Panel takes on airlines' pay fight

Analyst says battle to share gains may be for naught

09:28 AM CDT on Friday, May 11, 2007

By Terry Maxon / The Dallas Morning News
[email protected]

PHOENIX – With the finances of airlines improving, labor groups across the industry are pushing to get back some or all of the pay and benefits they surrendered during the industry's bad years.

But a Wall Street analyst threw a little cold water on the brewing fight for the spoils Thursday by saying there might not be much to fight over.

"If you look at the most recent results of the airlines, you wouldn't say there's a whole lot of gain," said William Greene, executive director of analysts at Morgan Stanley, adding, "They're certainly better than they had been."

The demands by American Airlines Inc.'s pilots for a 30.5 percent pay increase have caught the attention of the industry, including Mr. Green. He noted that American made $231 million in 2006, and estimates are that it may make $1 billion in 2007.

However, "what we're seeing at this point is increases in compensation that more than offset all that gain. Even if you assume they make $1 billion this year, it would seem to me that if every labor group got what pilots are asking for, there'd be no gain left," Mr. Green said.

"When I look at this group, I don't see a group of companies that are particularly healthy," he said. "Yes, we've come from the trough. But I certainly don't see a healthy group of balance sheets and income statements."

Speaking at a Phoenix aviation symposium, Mr. Greene joined a group of labor leaders and an American Airlines executive to talk about the desire of labor to share in the improving fortunes of airlines after deep concessions of recent years.

From American, only the Transport Workers Union was represented, not the Allied Pilots Association or the Association of Professional Flight Attendants – both of which staged protests last month timed with the award of executive stock bonuses.

John Conley, TWU international representative and American Airlines system coordinator, said the key for airlines is to recognize that its employees are valuable resources and partners, not costs to be controlled.

While the TWU understands that American has to be profitable for its members to keep jobs and raise their compensation, Mr. Conley said, the union is working for a better way to get the airline to share its prosperity.
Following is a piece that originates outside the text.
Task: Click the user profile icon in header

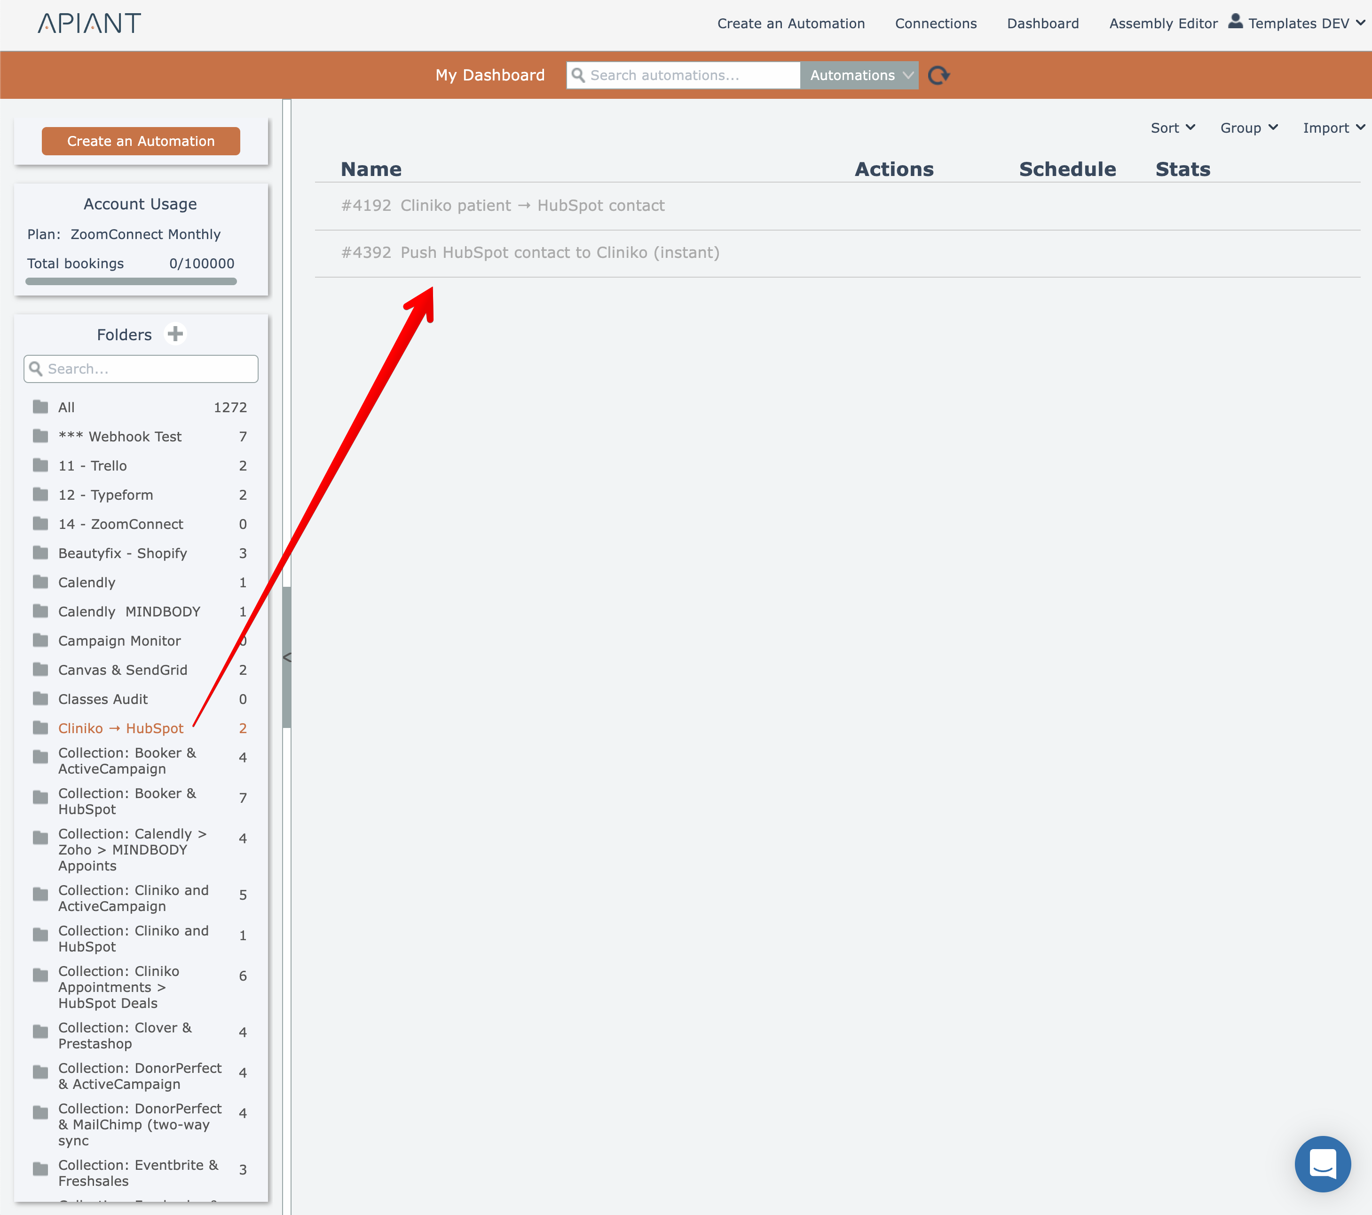Action: [x=1235, y=22]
"We've been exploring a number of options," he said.

Jeff Brundage, American's senior vice president of human resources, said airlines and unions shouldn't be talking so much about how to share the profits but more about how to increase profits that can be shared.

Also Wednesday, another panel of aviation industry officials worried aloud that the airline industry's recovery may be a short one, peaking this year with profits declining as soon as 2008.
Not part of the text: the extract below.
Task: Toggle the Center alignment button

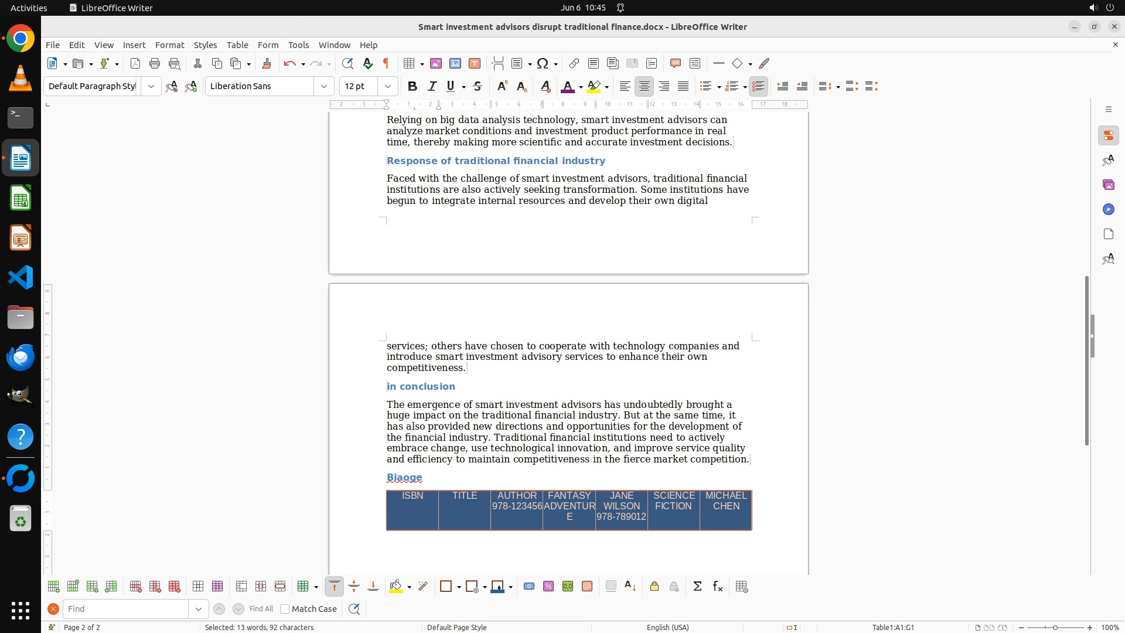Action: (644, 86)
Richard Michalski, general vice president of the International Association of Machinists and Aerospace Workers, criticized Wall Street financiers and airline executives for profiting even when shareholders lost their investments and employees lost their jobs or took huge cuts in pay and benefits.
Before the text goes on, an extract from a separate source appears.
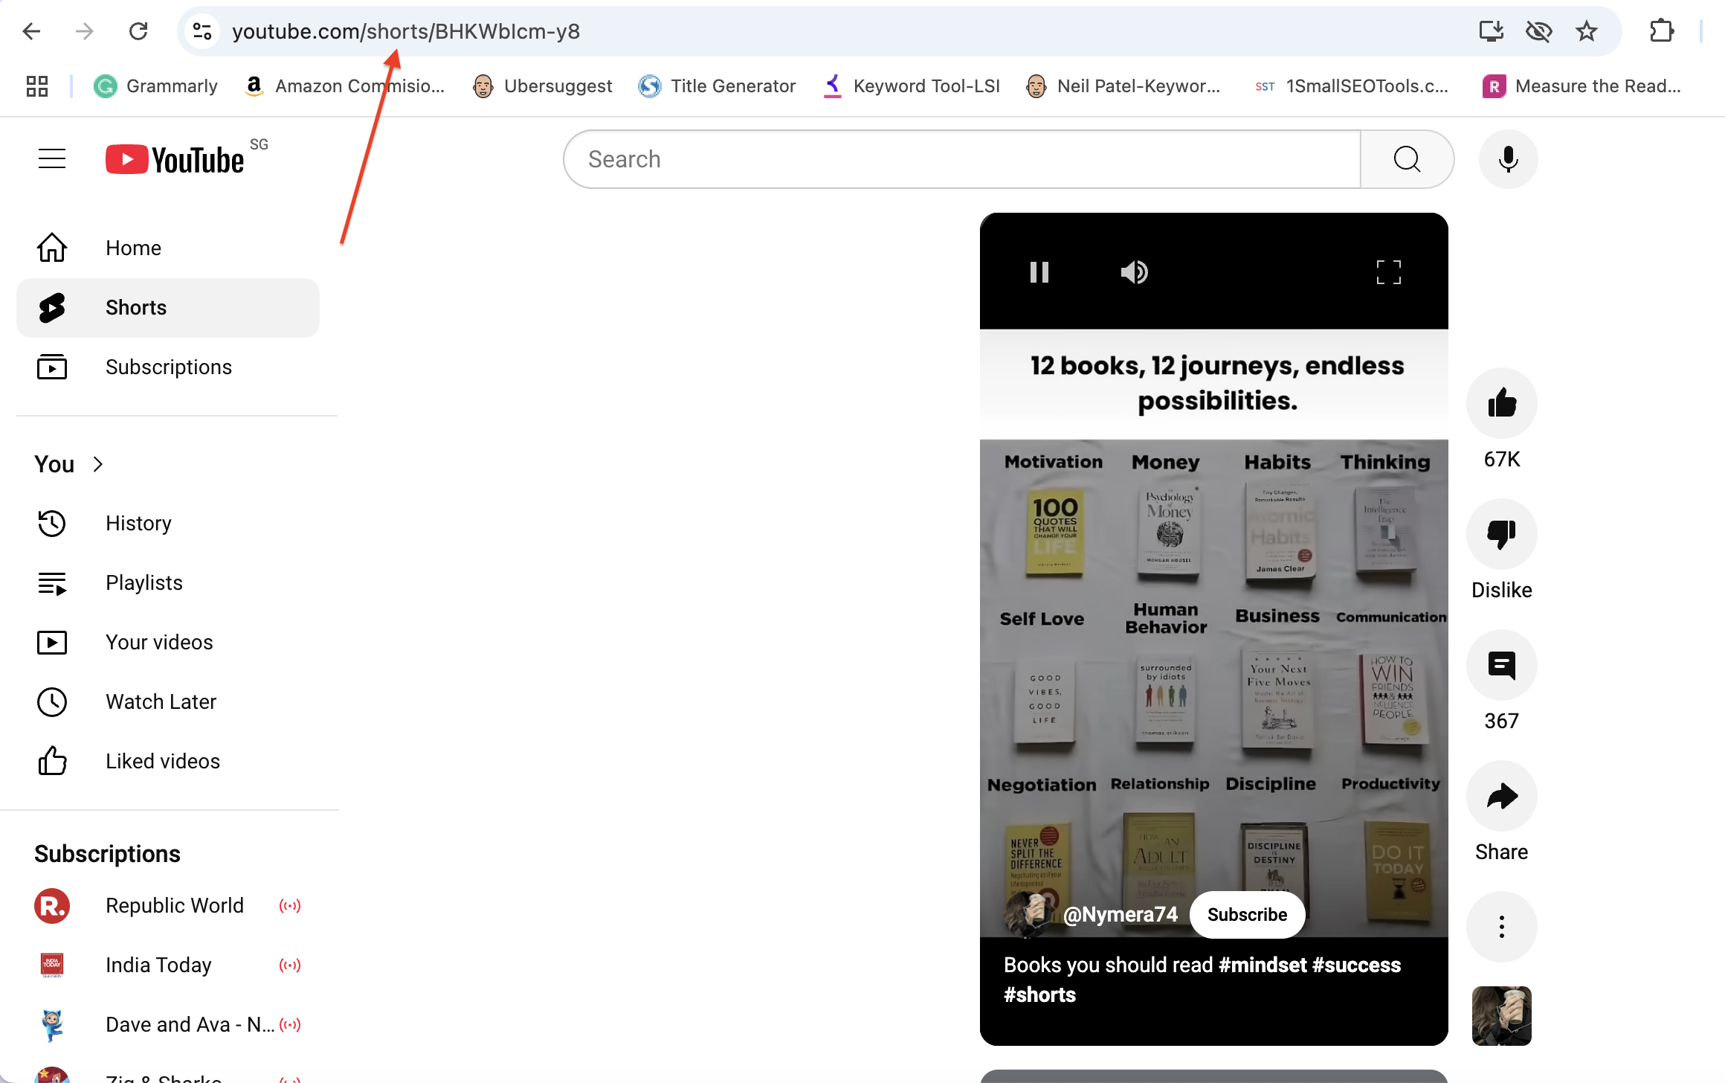Pause the playing short
The image size is (1725, 1083).
coord(1039,272)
"We're willing to take cuts, we have taken cuts, but we do want to share gains and we want to make sure that that money's there at the end of the day," Mr. Michalski said.

He called for some penalty for executives who make deals with labor, then break the deals while getting rich themselves.

"For the last 20 years, the executives of the airlines have been well taken care of, and the workers, even the middle-management people, have been ripped off," the IAM leader said.

At a later panel, airline executives acknowledged that executive compensation is a sore point with labor.

"There obviously is an issue of fairness and perceived fairness, and it's something we'll all have to address and deal with," said Tom Horton, American's chief financial officer.

Doug Parker, US Airways Group Inc.'s chairman, president and chief executive, said labor is most unhappy when executive compensation isn't in line with the airline's performance.

But labor groups are most concerned about how much is going to employees, he said.

The question they raise, Mr. Parker said, is: "If there's enough for you, why isn't there enough for me?"